HIV research still relevant

As I step into Satoshi Machihara’s apartment I take off my shoes and mentally prepare for the interview. The young man I am interviewing looks like your average student, but what he works on in a Colorado State University lab could change how we think about viruses. It could even lead to better treatments for patients infected by HIV, a virus which causes AIDS, than the currently available highly active antiretroviral therapy (HAART) regimens. He’s very casual in his apartment, yet once we begin talking about his research you can understand why he’s in graduate school.

His current project is a thesis titled, “Molecular Characterization of HIV-1 Protease Auto Processing Mechanism”. It’s a mouthful. To paraphrase, Satoshi is studying how the HIV-1 protease becomes mature, or fully active, from its precursor form.  In particular, he is examining whether a cis- or trans- cleavage is involved in the process of protease maturity.


HIV-1 protease
HIV-1 protease (Photo credit: Wikipedia)

He works in a lab with a team of fellow students led by Dr. Chaoping Chen at the department of Biochemistry and Molecular Biology. Everyone in the lab is studying various properties of HIV-1 protease. Satoshi is focusing on how mature HIV-1 protease is formed.

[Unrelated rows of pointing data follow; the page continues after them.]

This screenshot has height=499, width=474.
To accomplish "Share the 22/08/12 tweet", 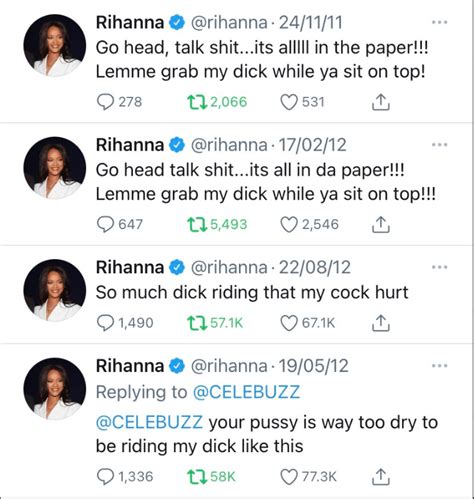I will (380, 323).
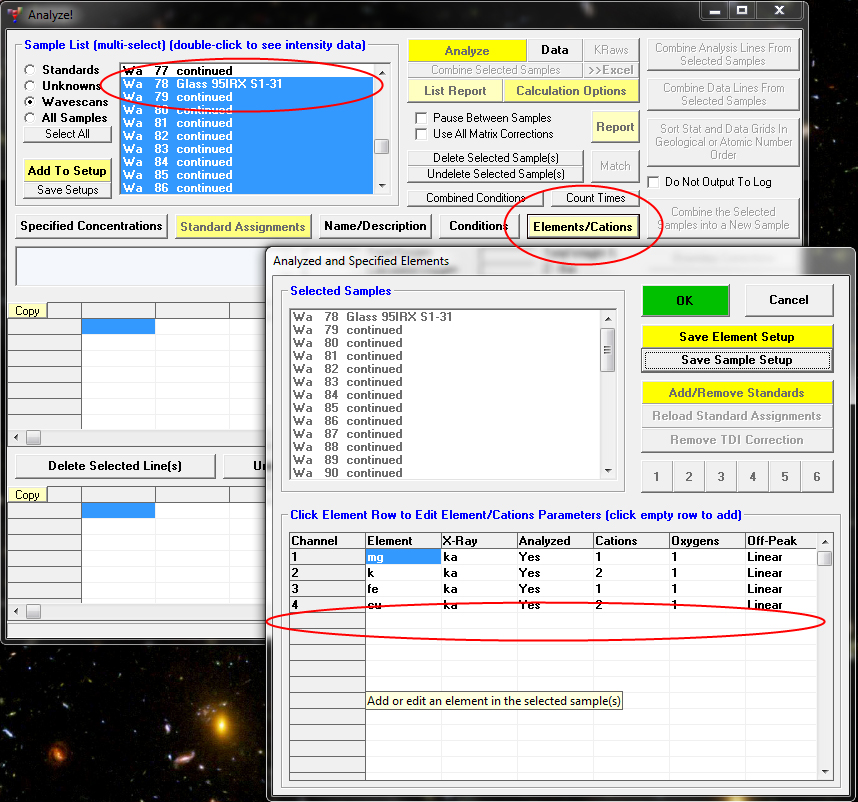The width and height of the screenshot is (858, 802).
Task: Click Add/Remove Standards button
Action: pyautogui.click(x=736, y=393)
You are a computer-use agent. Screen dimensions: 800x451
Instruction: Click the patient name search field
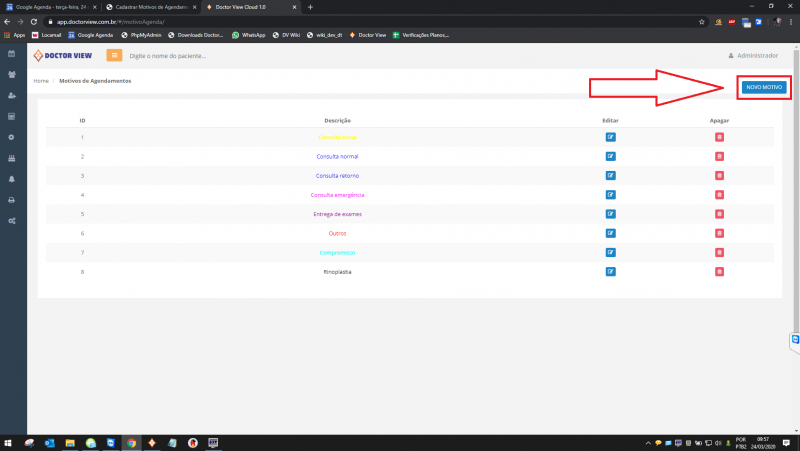point(200,56)
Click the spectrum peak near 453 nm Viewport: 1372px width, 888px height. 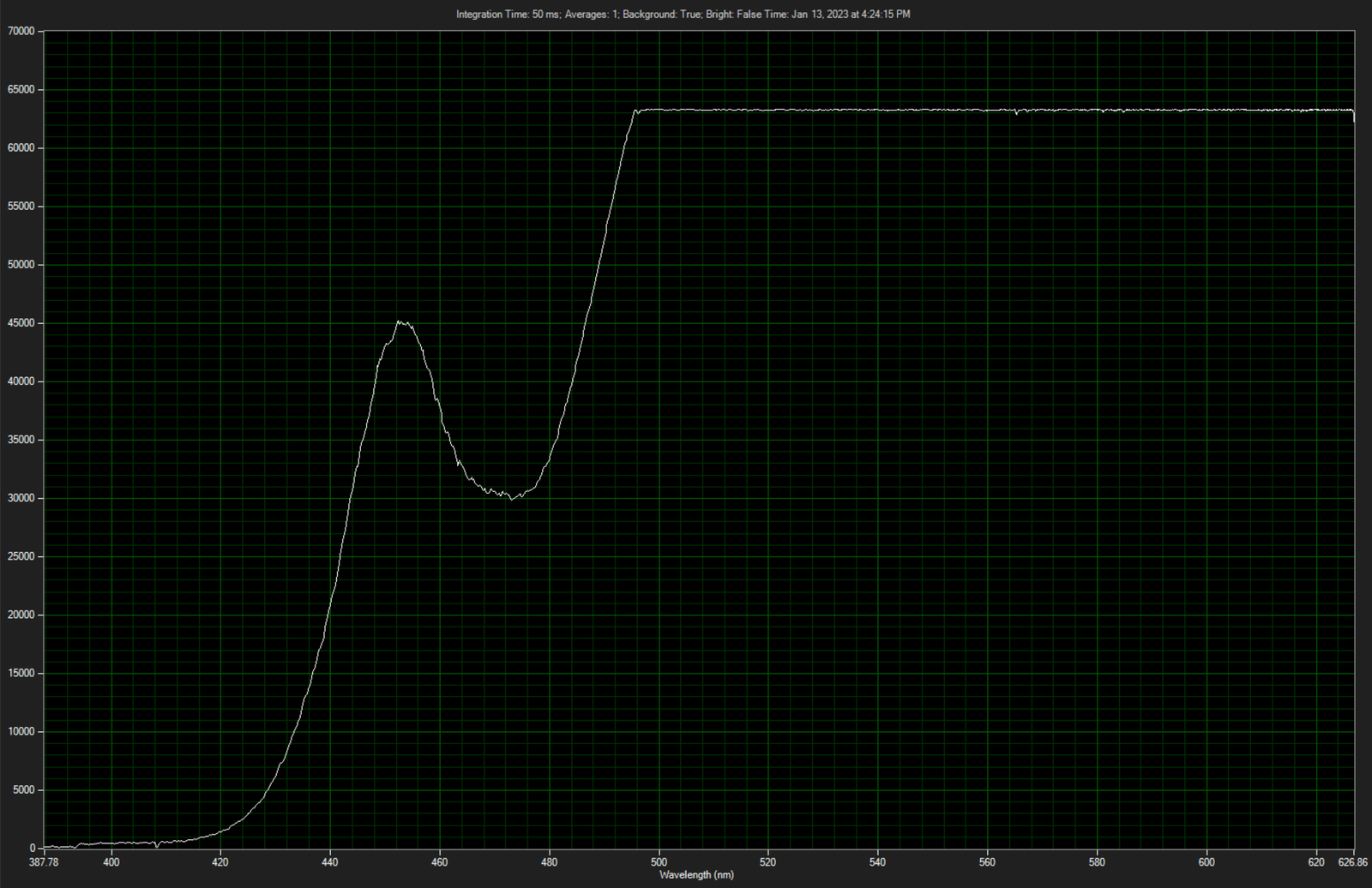pos(400,322)
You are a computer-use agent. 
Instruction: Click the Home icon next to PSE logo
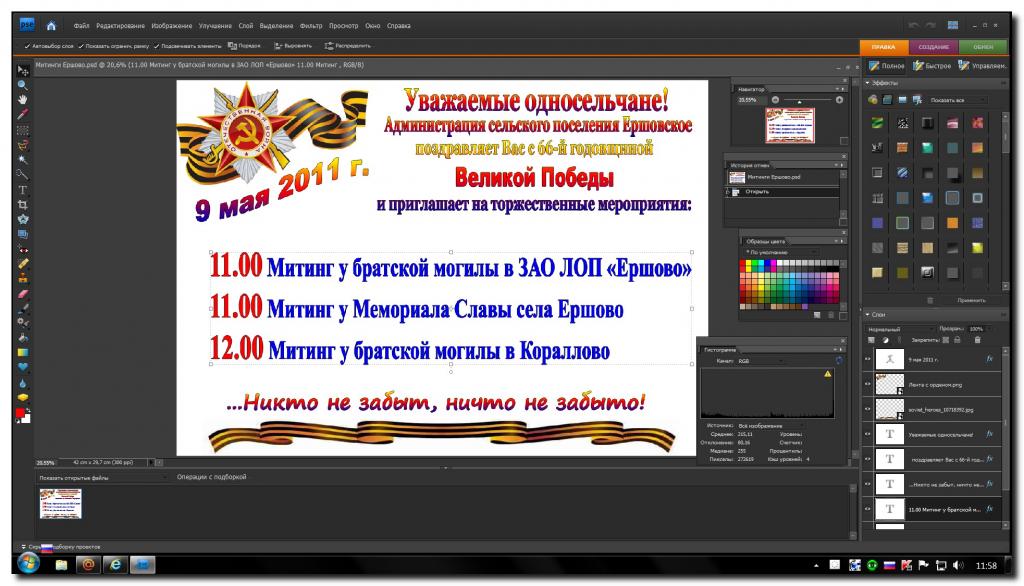coord(50,24)
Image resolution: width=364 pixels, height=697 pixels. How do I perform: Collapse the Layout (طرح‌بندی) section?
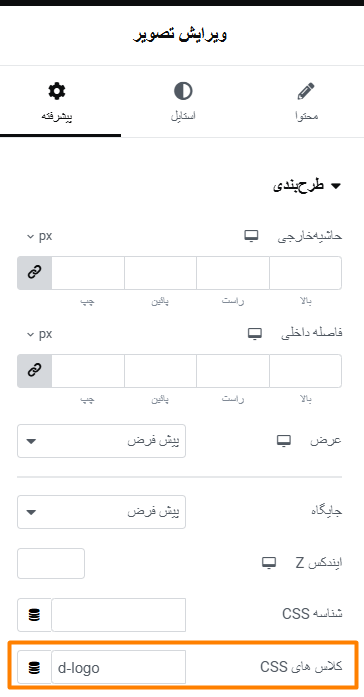click(x=307, y=186)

He describes his work as, “one of many footholds that we are trying to make so that we can get a new target identified for drugs for treating HIV. Protease drugs are very efficient because protease is a very essential protein in the viral propagation [cycle]. Without it all the other proteins are immature.”

Current HIV-1 treatments are already aware of this fact and have developed drugs to inhibit the mature form of HIV-1 protease from continuing viral reproduction. The problem is the flexibility of HIV-1’s protease. It changes itself by generating mutations in the protease and beyond. It then becomes resistant to treatment. Satoshi is studying the way the protease forms in order to nip it in the bud. He told me,“if you target that one protein all the other downstream elements are left incomplete.”

The biggest problem currently is that all the available drugs target mature protease because there is no known intermediate step the drugs can target. The protease is thought to literally cut itself and fold into a fully active form. A mature HIV protease is a homodimer, which means the exact same proteins pair together to form the protease. There are two theories of how the mature HIV-1 protease forms. The first theory is that the precursor protease forms a dimer and then cuts itself to release a mature protease in dimer form. The second theory is that the precursor protease forms a large complex which then proceeds to whittle itself down into a dimer. The research Satoshi is doing favors the second theory.

I asked Satoshi if he agreed with a Thomas Edison quote. He laughingly agrees that it takes 1% inspiration to form a hypothesis and 99% perspiration to research it. Experiments often have to be redone. Some of these experiments take days to complete, so it’s easy to imagine how research can get off track if one experiment doesn’t work. Even with setbacks, we can hope that HIV and AIDS will be a solved problem thanks to Satoshi’s work and the work of many other researchers.